27.10.2020, às 11H13.
Atualizada em 27.10.2020, ÀS 12H16

Ame ou odeie Christopher Nolan, é preciso reconhecer que o diretor é um dos poucos nomes de grife hoje em Hollywood a fazer da experiência no cinema um fim em si mesmo. Se o espaço da sala escura é sagrado, então é com uma obsessão mesmo religiosa que Nolan defende o preciosismo da projeção em película, dos efeitos visuais práticos, das especificações técnicas de IMAX. Haveria muito de arrogância britânica nisso se o próprio cinema de Nolan não fosse feito, desde os primeiros filmes, pensando sempre nas atrações. Se os blockbusters dos anos 2000 voltaram a ser pautados pela atração (e pelo caráter novidadeiro, não pelos seus astros) isso se deve muito a tecnicistas como Nolan, James Cameron, Peter Jackson.   

É plenamente discutível a estratégia de Nolan de, no auge da pandemia, colocar o lançamento de seu Tenet como uma prioridade. No começo de outubro o crítico Guy Lodge escreveu no Guardian - com uma tendência ao alarmismo esclarecido que é típico do jornal inglês - que o lançamento meia-bomba de Tenet em setembro foi crucial para espantar os demais blockbusters de fim de ano para a temporada 2021, o que pode impactar negativamente as redes de exibidores ainda mais (na mesma semana a rede Cineworld inglesa anunciou que voltava a fechar temporariamente suas salas).

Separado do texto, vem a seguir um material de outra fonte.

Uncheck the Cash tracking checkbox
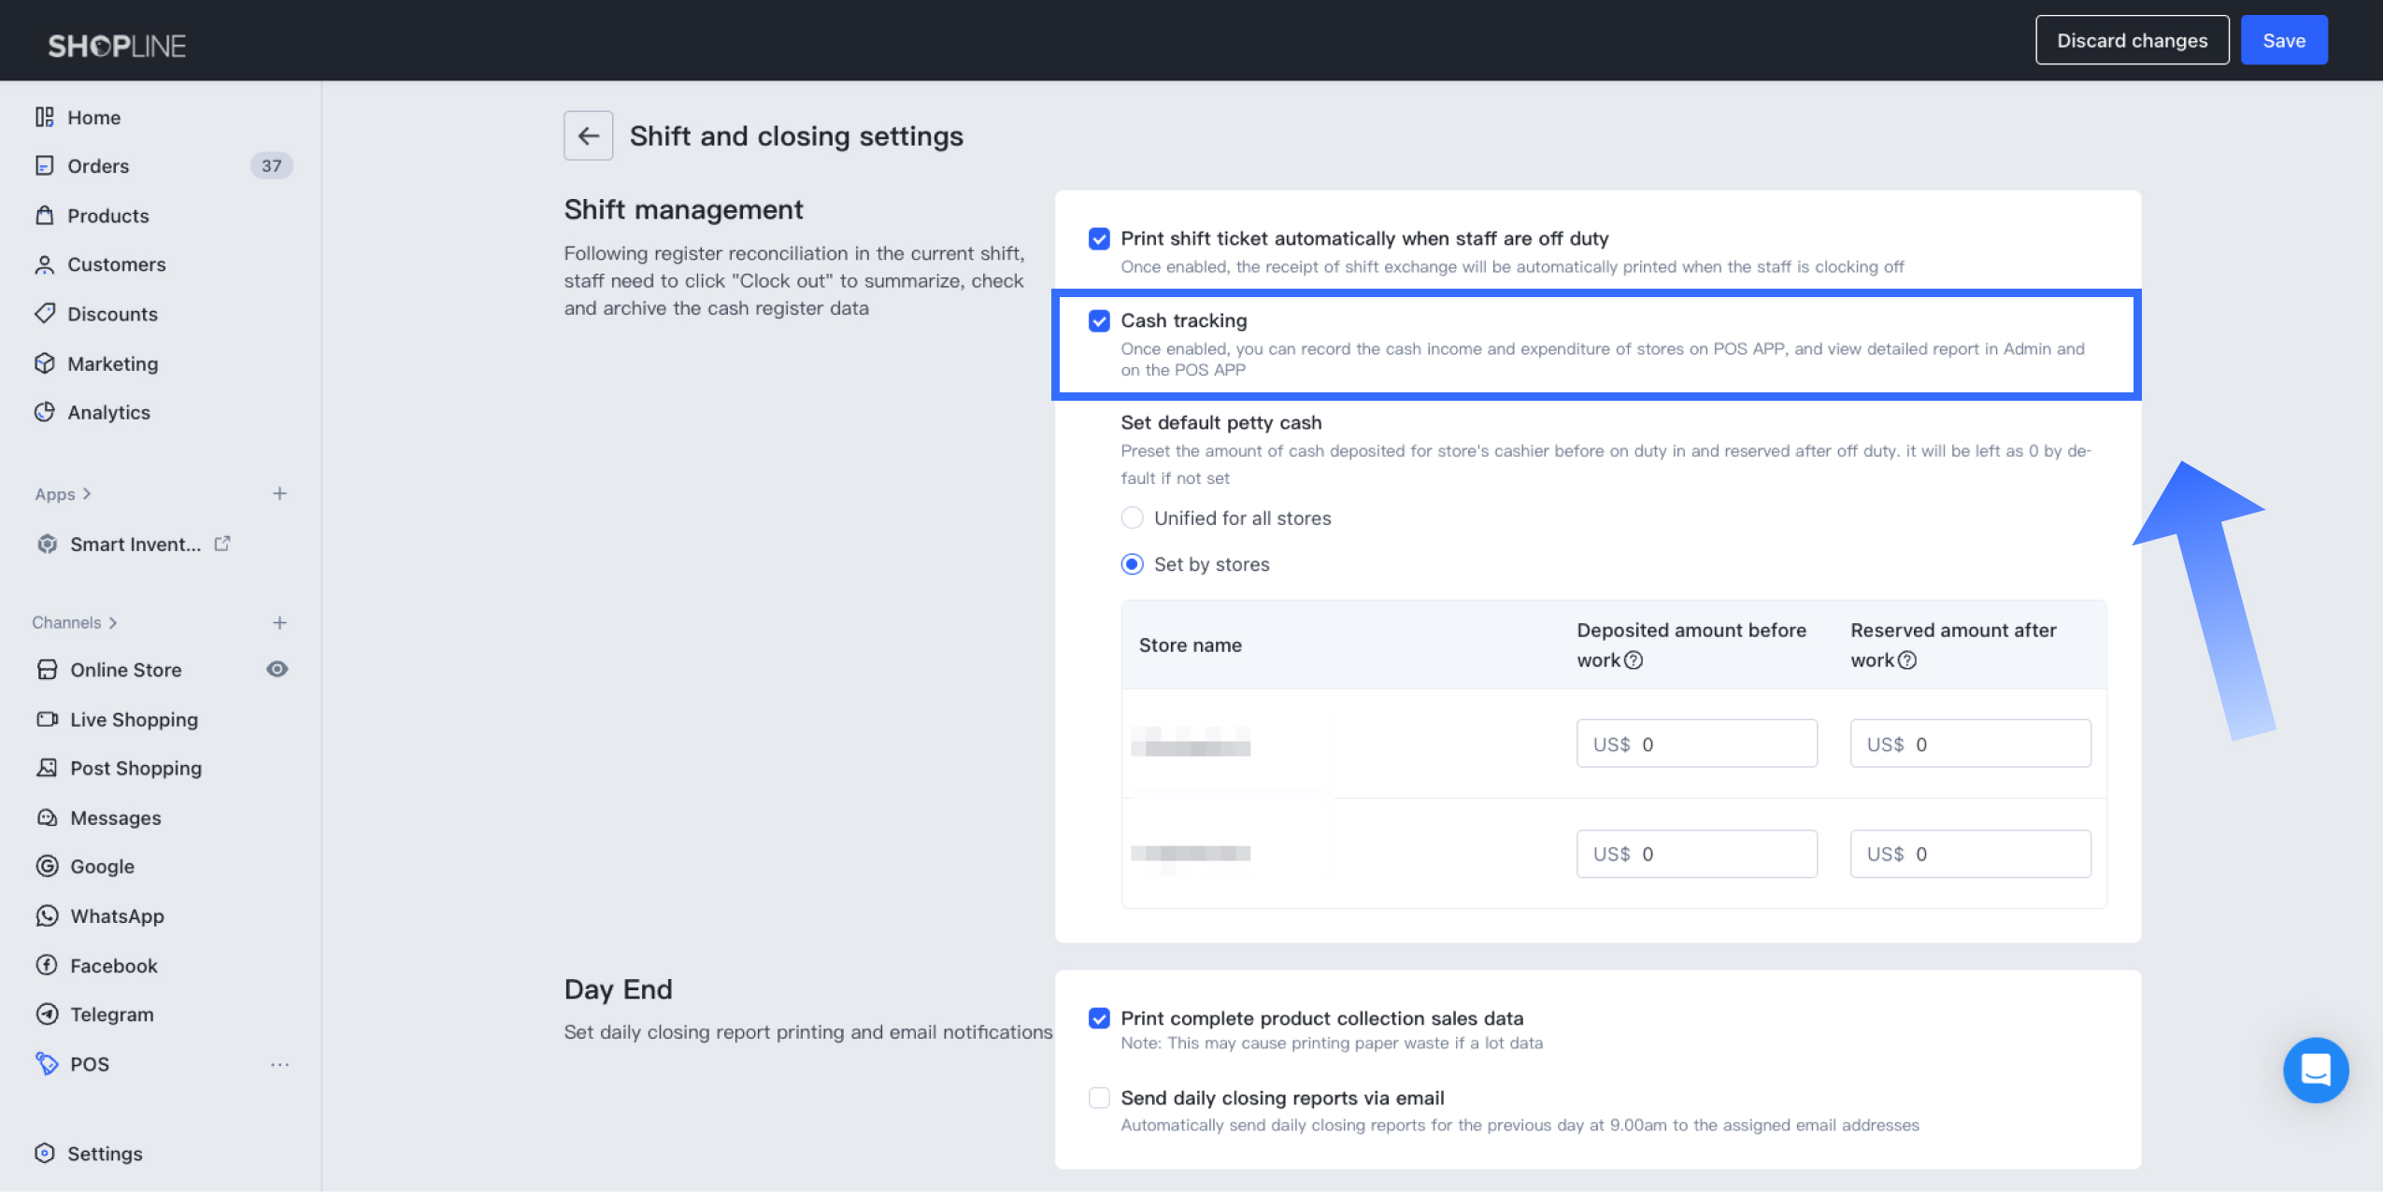 pos(1099,321)
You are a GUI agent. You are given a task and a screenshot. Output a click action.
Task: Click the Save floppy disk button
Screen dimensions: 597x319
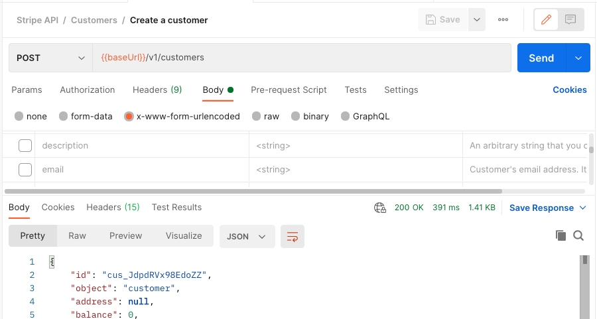pos(443,20)
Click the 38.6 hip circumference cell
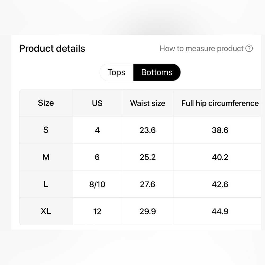The height and width of the screenshot is (265, 265). coord(220,130)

Ninguém pode acusar Nolan, porém, de não ser assertivo. E num contexto em que atividades culturais esboçam um retorno mas o público fica num fogo cruzado de argumentações - os exibidores dizem que as salas de cinema têm sistemas de refrigeração com renovação de ar similar ao de hospitais, os epidemiologistas reforçam que a melhor precaução é seguir o distanciamento social - essa assertividade ganha quase um caráter de verdade absoluta. Tenet é um blockbuster milionário do mesmo criador de A Origem que foi projetado para ser visto na maior tela possível, e talvez seu destino manifesto seja mesmo salvar os cinemas.

Christopher Nolan não parece ser o tipo de artista abnegado que recusa esse messianismo caso lhe atribuam. De qualquer forma, na melhor das hipóteses, Tenet pode ser um passatempo digno do valor do ingresso, e foi com uma mistura de receio e empolgação que voltei a uma sala de cinema depois de oito meses, para assistir ao filme numa sessão de imprensa em São Paulo.

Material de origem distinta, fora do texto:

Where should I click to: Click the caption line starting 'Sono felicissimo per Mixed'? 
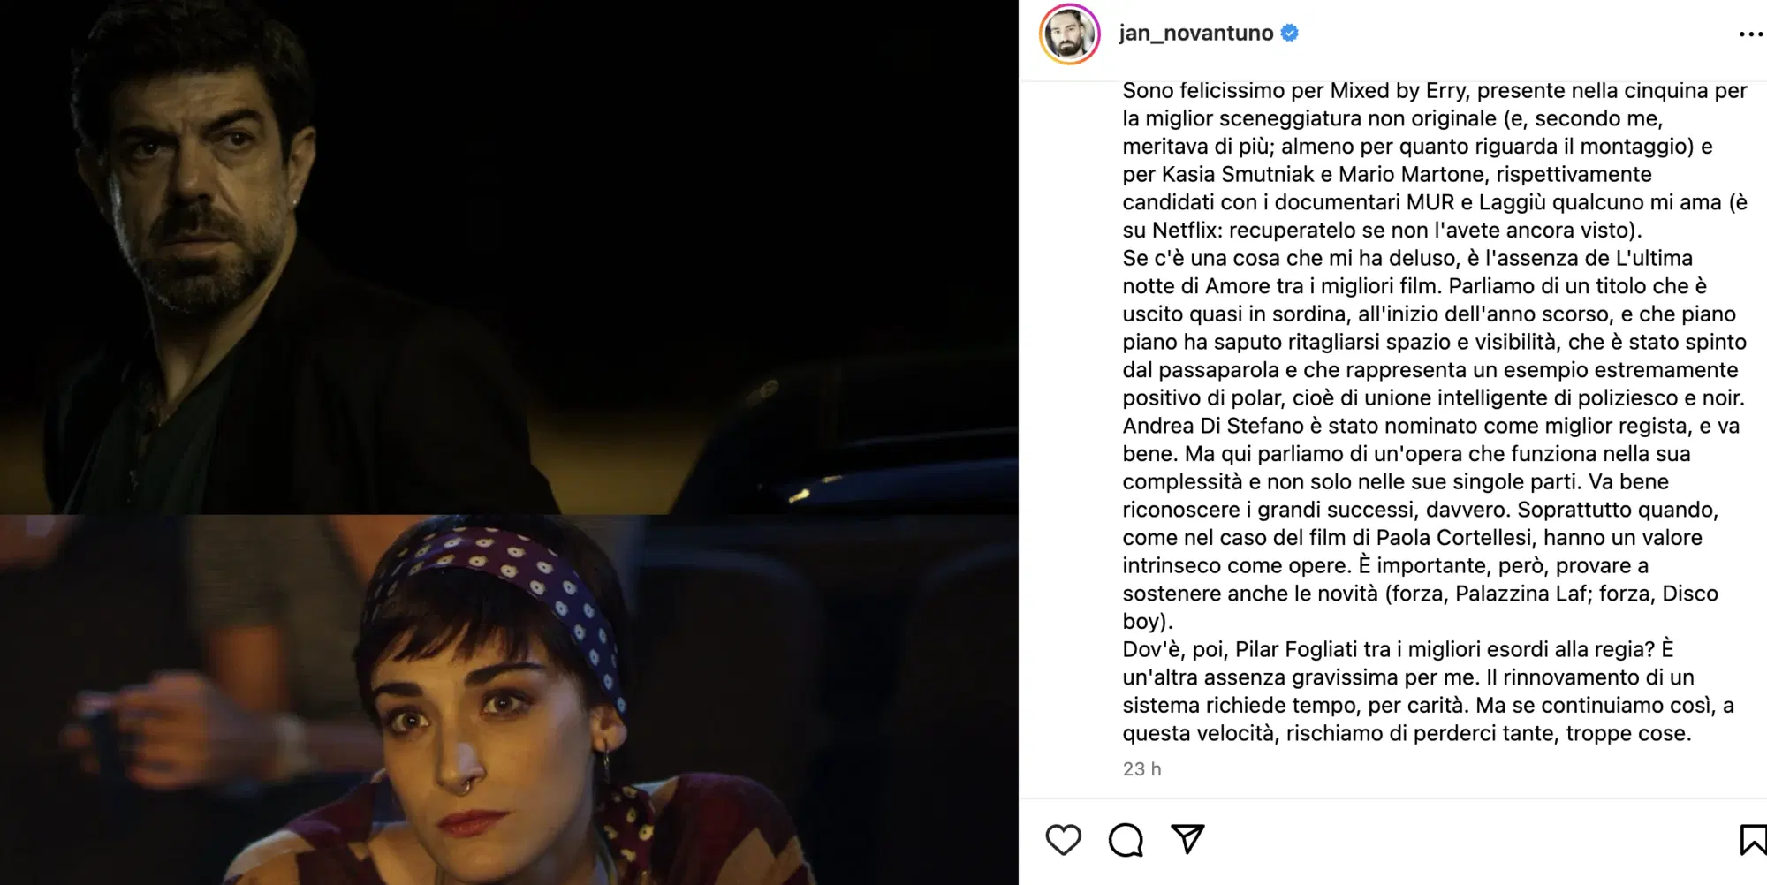(1435, 91)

O ofício levou igualmente outros 80 jornalistas ao IMAX naquela manhã; a lotação da sala, que comporta 379 pessoas, foi reduzida seguindo as especificações de combate ao Covid-19. As poltronas são marcadas com intervalos variados (há algumas juntas, para casais, e a maioria segue a regra de duas poltronas de distância) e recomendava-se que cada jornalista ficasse com sua própria garrafa de água e só removesse a máscara quando fosse bebê-la. De início, assistir a novíssimas vinhetas de segurança na telona de IMAX causa uma sensação incômoda - como se a oportunidade de vê-las fosse uma novidade auspiciosa, uma atração - mas eu estava ocupado demais tentando respirar sem embaçar meus óculos para reparar nos avisos.

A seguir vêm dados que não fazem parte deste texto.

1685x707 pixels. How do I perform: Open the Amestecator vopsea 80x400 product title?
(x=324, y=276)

Tenet dura duas horas e meia, tempo suficiente para abstrair de vetores de contágio, carga viral, classes de EPI e outros conceitos a que fomos apresentados ao longo de 2020. Ao final da sessão, a saída da sala é feita por fileiras, como numa cerimônia de escola. Que os personagens do filme recorram a máscaras de oxigênio a certa altura - uma baliza visual que Nolan cria para ajudar o espectador a diferenciar os personagens que estão no contrafluxo temporal - é uma irônica lembrança do que estamos vivendo fora da ficção.

Ainda assim, pelo menos para mim, e independente da qualidade do filme, voltar ao cinema, ficar com o nariz colado na tela (eu sempre escolho as primeiras fileiras, então não fiquei com a sala esvaziada no meu campo de visão, como lembrete das medidas de segurança), tem o poder mesmo de transportar por duas horas para uma realidade suspensa e segura.

Essa impressão é obviamente emocional e não tem nenhum lastro científico, e não há argumento pró ou contra a reabertura das salas de cinema que possa remediar nossa sensação de estranheza ou pelo menos melancolia quando o filme termina, as portas se abrem e voltamos a encarar a realidade. Se o cinema de atrações, como o feito por Nolan, se renova de tempos em tempos em Hollywood é justamente porque seu poder de capturar nossa atenção ainda respira, mesmo com dificuldades.